Say it with a brooch: what message was Lady Hale's spider sending?

The judge is the latest powerful woman to use a brooch to make a coded statement

Lady Hale’s image was beamed across the world with all the signifiers of the supreme court – papers, judge’s bench, austere clothing. It was the court’s stunning verdict that would dominate the headlines, of course, but the judge’s spider brooch – pinned to her black dress – had the optics that made it a story of its own.

Wearing a spider to deliver news that trapped the prime minister felt pointed – a message backed on a safety pin. Twitter certainly read it that way. “What could Brenda Hale be telling us with her AMAZING giant spider brooch?” wrote @Anna_Girling. By Tuesday afternoon, there was a call for the brooch to have its own Twitter account.
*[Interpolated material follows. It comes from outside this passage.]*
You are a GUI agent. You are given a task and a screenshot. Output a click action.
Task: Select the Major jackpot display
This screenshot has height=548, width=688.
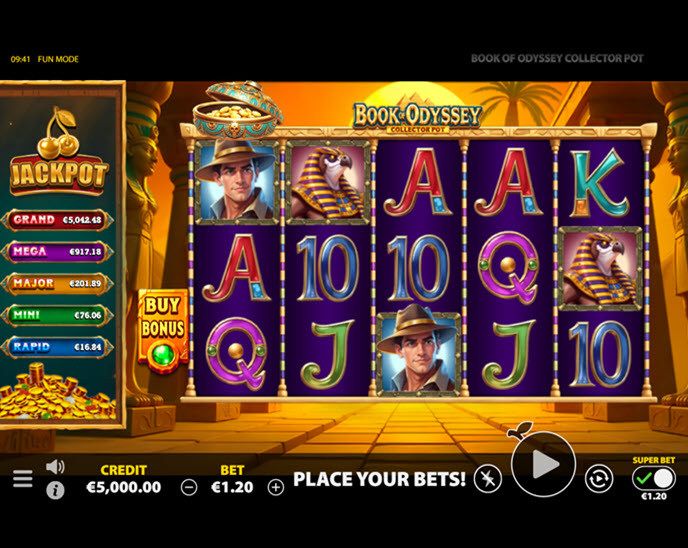coord(57,283)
'Weaving spiders come not here', 'Oh, what a tangled web we weave when first we practise to deceive', etc.... What could Brenda Hale be telling us with her AMAZING giant spider brooch...? pic.twitter.com/rOFOGSyl6R

— Anna Girling (@Anna_Girling) September 24, 2019

The brooch soon made its way, via social media attention, on to a T-shirt sold by Balcony Shirts. Based, ironically, in Boris Johnson’s Uxbridge constituency, the company has donated 30% of proceeds to the homelessness charity Shelter. It has raised more than £5,000 in the couple of hours after Hale delivered the court’s verdict.

A spokesperson for the company said: “We often print topical t-shirts, and as everyone on Twitter was talking about the brooch we thought it was a great angle for a new design. We can’t believe it’s taken off quite the way it has. We picked Shelter as homelessness appears to be a growing problem in Uxbridge, and it’s nice to do our part.”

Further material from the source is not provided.